Dataset entries
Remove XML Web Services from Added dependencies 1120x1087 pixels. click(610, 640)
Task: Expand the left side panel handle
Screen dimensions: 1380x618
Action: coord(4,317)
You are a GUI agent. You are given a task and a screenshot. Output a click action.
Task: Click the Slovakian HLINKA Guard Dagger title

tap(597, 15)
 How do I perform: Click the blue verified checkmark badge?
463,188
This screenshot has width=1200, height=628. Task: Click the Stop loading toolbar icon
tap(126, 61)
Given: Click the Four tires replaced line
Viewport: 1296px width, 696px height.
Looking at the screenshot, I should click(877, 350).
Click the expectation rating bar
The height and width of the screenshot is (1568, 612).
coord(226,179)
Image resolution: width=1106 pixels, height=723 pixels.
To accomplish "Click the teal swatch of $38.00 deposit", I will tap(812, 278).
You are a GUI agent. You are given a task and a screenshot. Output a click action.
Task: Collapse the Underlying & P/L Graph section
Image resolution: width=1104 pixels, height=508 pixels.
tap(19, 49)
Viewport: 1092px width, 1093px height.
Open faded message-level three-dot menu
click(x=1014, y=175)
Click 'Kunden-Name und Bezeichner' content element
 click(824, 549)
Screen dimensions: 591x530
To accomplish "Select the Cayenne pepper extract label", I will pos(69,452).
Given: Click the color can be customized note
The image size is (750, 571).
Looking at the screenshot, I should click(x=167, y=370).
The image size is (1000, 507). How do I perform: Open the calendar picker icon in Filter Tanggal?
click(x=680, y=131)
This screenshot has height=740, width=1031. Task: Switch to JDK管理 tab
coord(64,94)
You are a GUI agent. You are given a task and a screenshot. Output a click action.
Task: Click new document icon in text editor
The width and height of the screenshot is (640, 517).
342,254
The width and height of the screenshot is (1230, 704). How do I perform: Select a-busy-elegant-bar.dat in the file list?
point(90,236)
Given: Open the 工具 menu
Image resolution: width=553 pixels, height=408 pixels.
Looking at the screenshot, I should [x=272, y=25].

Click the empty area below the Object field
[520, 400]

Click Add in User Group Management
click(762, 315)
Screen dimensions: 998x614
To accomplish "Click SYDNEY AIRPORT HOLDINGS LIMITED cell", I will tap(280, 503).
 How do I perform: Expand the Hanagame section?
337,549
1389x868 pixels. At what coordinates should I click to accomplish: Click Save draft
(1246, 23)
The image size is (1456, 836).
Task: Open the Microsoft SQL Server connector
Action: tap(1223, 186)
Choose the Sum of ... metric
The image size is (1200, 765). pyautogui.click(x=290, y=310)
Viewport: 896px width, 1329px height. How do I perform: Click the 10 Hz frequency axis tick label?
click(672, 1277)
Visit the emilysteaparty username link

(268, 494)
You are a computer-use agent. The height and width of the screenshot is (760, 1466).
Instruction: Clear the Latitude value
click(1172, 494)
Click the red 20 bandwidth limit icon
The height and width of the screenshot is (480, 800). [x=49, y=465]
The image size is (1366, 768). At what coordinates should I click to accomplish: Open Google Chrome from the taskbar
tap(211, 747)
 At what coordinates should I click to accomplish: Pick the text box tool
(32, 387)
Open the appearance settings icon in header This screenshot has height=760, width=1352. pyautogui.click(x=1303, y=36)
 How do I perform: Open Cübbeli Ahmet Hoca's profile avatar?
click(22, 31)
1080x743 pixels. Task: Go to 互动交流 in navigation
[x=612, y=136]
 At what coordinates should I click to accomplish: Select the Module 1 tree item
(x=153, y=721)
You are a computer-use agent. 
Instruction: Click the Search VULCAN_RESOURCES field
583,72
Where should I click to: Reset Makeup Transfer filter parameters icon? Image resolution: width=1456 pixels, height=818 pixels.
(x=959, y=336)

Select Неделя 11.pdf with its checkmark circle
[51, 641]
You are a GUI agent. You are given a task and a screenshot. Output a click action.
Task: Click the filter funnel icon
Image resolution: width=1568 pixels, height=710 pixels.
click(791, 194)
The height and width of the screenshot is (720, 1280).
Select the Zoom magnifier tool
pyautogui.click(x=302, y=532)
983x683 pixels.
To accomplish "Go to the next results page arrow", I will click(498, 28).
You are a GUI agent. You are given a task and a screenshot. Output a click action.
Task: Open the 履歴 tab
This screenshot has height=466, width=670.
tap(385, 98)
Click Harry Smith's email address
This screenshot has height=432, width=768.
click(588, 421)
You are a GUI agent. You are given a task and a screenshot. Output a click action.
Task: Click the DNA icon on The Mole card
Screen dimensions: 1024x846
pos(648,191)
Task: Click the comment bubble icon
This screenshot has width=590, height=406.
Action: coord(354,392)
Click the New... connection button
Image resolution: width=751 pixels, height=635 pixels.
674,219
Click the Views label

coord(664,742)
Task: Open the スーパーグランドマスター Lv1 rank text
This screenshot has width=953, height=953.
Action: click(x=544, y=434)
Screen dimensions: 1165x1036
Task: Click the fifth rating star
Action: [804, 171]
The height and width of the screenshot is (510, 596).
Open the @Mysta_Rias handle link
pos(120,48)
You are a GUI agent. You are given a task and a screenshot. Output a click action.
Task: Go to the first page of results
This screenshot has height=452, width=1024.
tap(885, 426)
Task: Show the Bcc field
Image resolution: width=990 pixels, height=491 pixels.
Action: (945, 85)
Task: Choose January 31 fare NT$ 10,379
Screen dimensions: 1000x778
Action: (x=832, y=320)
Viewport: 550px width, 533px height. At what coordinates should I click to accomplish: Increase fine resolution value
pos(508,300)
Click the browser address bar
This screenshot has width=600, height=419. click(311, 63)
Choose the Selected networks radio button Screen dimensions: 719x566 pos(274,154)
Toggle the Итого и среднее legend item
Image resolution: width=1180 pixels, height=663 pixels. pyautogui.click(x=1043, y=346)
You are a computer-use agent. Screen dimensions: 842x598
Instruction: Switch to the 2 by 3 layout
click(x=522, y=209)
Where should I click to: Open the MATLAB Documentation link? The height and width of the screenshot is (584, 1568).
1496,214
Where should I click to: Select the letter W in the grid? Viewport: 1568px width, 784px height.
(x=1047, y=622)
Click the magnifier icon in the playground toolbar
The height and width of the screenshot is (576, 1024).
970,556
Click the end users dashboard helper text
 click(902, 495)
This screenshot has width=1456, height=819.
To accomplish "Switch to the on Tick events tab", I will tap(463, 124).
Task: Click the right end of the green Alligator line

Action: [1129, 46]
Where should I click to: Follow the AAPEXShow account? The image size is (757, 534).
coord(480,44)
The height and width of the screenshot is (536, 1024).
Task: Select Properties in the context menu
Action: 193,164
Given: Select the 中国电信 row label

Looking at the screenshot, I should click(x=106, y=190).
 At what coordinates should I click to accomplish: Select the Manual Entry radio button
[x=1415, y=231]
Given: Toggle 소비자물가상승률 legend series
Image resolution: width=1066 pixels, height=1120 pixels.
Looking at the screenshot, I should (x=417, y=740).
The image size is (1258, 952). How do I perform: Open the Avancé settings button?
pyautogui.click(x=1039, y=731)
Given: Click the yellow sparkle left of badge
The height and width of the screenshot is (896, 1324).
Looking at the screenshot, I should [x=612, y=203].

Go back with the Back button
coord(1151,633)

Task goal:
Produce a verbatim copy of each record above.

Result of this task:
Remove XML Web Services from Added dependencies 1120x1087 pixels. click(610, 640)
Task: Expand the left side panel handle
Screen dimensions: 1380x618
Action: coord(4,317)
You are a GUI agent. You are given a task and a screenshot. Output a click action.
Task: Click the Slovakian HLINKA Guard Dagger title

tap(597, 15)
 How do I perform: Click the blue verified checkmark badge?
463,188
This screenshot has width=1200, height=628. Task: Click the Stop loading toolbar icon
tap(126, 61)
Given: Click the Four tires replaced line
Viewport: 1296px width, 696px height.
Looking at the screenshot, I should click(877, 350).
Click the expectation rating bar
The height and width of the screenshot is (1568, 612).
coord(226,179)
Image resolution: width=1106 pixels, height=723 pixels.
To accomplish "Click the teal swatch of $38.00 deposit", I will tap(812, 278).
You are a GUI agent. You are given a task and a screenshot. Output a click action.
Task: Collapse the Underlying & P/L Graph section
Image resolution: width=1104 pixels, height=508 pixels.
tap(19, 49)
Viewport: 1092px width, 1093px height.
Open faded message-level three-dot menu
click(x=1014, y=175)
Click 'Kunden-Name und Bezeichner' content element
 click(824, 549)
Screen dimensions: 591x530
To accomplish "Select the Cayenne pepper extract label", I will pos(69,452).
Given: Click the color can be customized note
The image size is (750, 571).
Looking at the screenshot, I should click(x=167, y=370).
The image size is (1000, 507). How do I perform: Open the calendar picker icon in Filter Tanggal?
click(x=680, y=131)
This screenshot has height=740, width=1031. Task: Switch to JDK管理 tab
coord(64,94)
You are a GUI agent. You are given a task and a screenshot. Output a click action.
Task: Click new document icon in text editor
The width and height of the screenshot is (640, 517).
342,254
The width and height of the screenshot is (1230, 704). How do I perform: Select a-busy-elegant-bar.dat in the file list?
point(90,236)
Given: Open the 工具 menu
Image resolution: width=553 pixels, height=408 pixels.
Looking at the screenshot, I should [x=272, y=25].

Click the empty area below the Object field
[520, 400]

Click Add in User Group Management
click(762, 315)
Screen dimensions: 998x614
To accomplish "Click SYDNEY AIRPORT HOLDINGS LIMITED cell", I will tap(280, 503).
 How do I perform: Expand the Hanagame section?
337,549
1389x868 pixels. At what coordinates should I click to accomplish: Click Save draft
(1246, 23)
The image size is (1456, 836).
Task: Open the Microsoft SQL Server connector
Action: tap(1223, 186)
Choose the Sum of ... metric
The image size is (1200, 765). pyautogui.click(x=290, y=310)
Viewport: 896px width, 1329px height. How do I perform: Click the 10 Hz frequency axis tick label?
click(672, 1277)
Visit the emilysteaparty username link

(268, 494)
You are a computer-use agent. The height and width of the screenshot is (760, 1466).
Instruction: Clear the Latitude value
click(1172, 494)
Click the red 20 bandwidth limit icon
The height and width of the screenshot is (480, 800). [x=49, y=465]
The image size is (1366, 768). At what coordinates should I click to accomplish: Open Google Chrome from the taskbar
tap(211, 747)
 At what coordinates should I click to accomplish: Pick the text box tool
(32, 387)
Open the appearance settings icon in header This screenshot has height=760, width=1352. pyautogui.click(x=1303, y=36)
 How do I perform: Open Cübbeli Ahmet Hoca's profile avatar?
click(22, 31)
1080x743 pixels. Task: Go to 互动交流 in navigation
[x=612, y=136]
 At what coordinates should I click to accomplish: Select the Module 1 tree item
(x=153, y=721)
You are a computer-use agent. 
Instruction: Click the Search VULCAN_RESOURCES field
583,72
Where should I click to: Reset Makeup Transfer filter parameters icon? Image resolution: width=1456 pixels, height=818 pixels.
(x=959, y=336)

Select Неделя 11.pdf with its checkmark circle
[51, 641]
You are a GUI agent. You are given a task and a screenshot. Output a click action.
Task: Click the filter funnel icon
Image resolution: width=1568 pixels, height=710 pixels.
click(791, 194)
The height and width of the screenshot is (720, 1280).
Select the Zoom magnifier tool
pyautogui.click(x=302, y=532)
983x683 pixels.
To accomplish "Go to the next results page arrow", I will click(498, 28).
You are a GUI agent. You are given a task and a screenshot. Output a click action.
Task: Open the 履歴 tab
This screenshot has height=466, width=670.
tap(385, 98)
Click Harry Smith's email address
This screenshot has height=432, width=768.
click(588, 421)
You are a GUI agent. You are given a task and a screenshot. Output a click action.
Task: Click the DNA icon on The Mole card
Screen dimensions: 1024x846
pos(648,191)
Task: Click the comment bubble icon
This screenshot has width=590, height=406.
Action: coord(354,392)
Click the New... connection button
Image resolution: width=751 pixels, height=635 pixels.
674,219
Click the Views label

coord(664,742)
Task: Open the スーパーグランドマスター Lv1 rank text
This screenshot has width=953, height=953.
Action: click(x=544, y=434)
Screen dimensions: 1165x1036
Task: Click the fifth rating star
Action: [804, 171]
The height and width of the screenshot is (510, 596).
Open the @Mysta_Rias handle link
pos(120,48)
You are a GUI agent. You are given a task and a screenshot. Output a click action.
Task: Go to the first page of results
This screenshot has height=452, width=1024.
tap(885, 426)
Task: Show the Bcc field
Image resolution: width=990 pixels, height=491 pixels.
Action: (945, 85)
Task: Choose January 31 fare NT$ 10,379
Screen dimensions: 1000x778
Action: (x=832, y=320)
Viewport: 550px width, 533px height. At what coordinates should I click to accomplish: Increase fine resolution value
pos(508,300)
Click the browser address bar
This screenshot has width=600, height=419. click(311, 63)
Choose the Selected networks radio button Screen dimensions: 719x566 pos(274,154)
Toggle the Итого и среднее legend item
Image resolution: width=1180 pixels, height=663 pixels. pyautogui.click(x=1043, y=346)
You are a computer-use agent. Screen dimensions: 842x598
Instruction: Switch to the 2 by 3 layout
click(x=522, y=209)
Where should I click to: Open the MATLAB Documentation link? The height and width of the screenshot is (584, 1568).
1496,214
Where should I click to: Select the letter W in the grid? Viewport: 1568px width, 784px height.
(x=1047, y=622)
Click the magnifier icon in the playground toolbar
The height and width of the screenshot is (576, 1024).
970,556
Click the end users dashboard helper text
 click(902, 495)
This screenshot has width=1456, height=819.
To accomplish "Switch to the on Tick events tab", I will tap(463, 124).
Task: Click the right end of the green Alligator line

Action: [1129, 46]
Where should I click to: Follow the AAPEXShow account? The image size is (757, 534).
coord(480,44)
The height and width of the screenshot is (536, 1024).
Task: Select Properties in the context menu
Action: 193,164
Given: Select the 中国电信 row label

Looking at the screenshot, I should click(x=106, y=190).
 At what coordinates should I click to accomplish: Select the Manual Entry radio button
[x=1415, y=231]
Given: Toggle 소비자물가상승률 legend series
Image resolution: width=1066 pixels, height=1120 pixels.
Looking at the screenshot, I should (x=417, y=740).
The image size is (1258, 952). How do I perform: Open the Avancé settings button?
pyautogui.click(x=1039, y=731)
Given: Click the yellow sparkle left of badge
The height and width of the screenshot is (896, 1324).
Looking at the screenshot, I should [x=612, y=203].

Go back with the Back button
coord(1151,633)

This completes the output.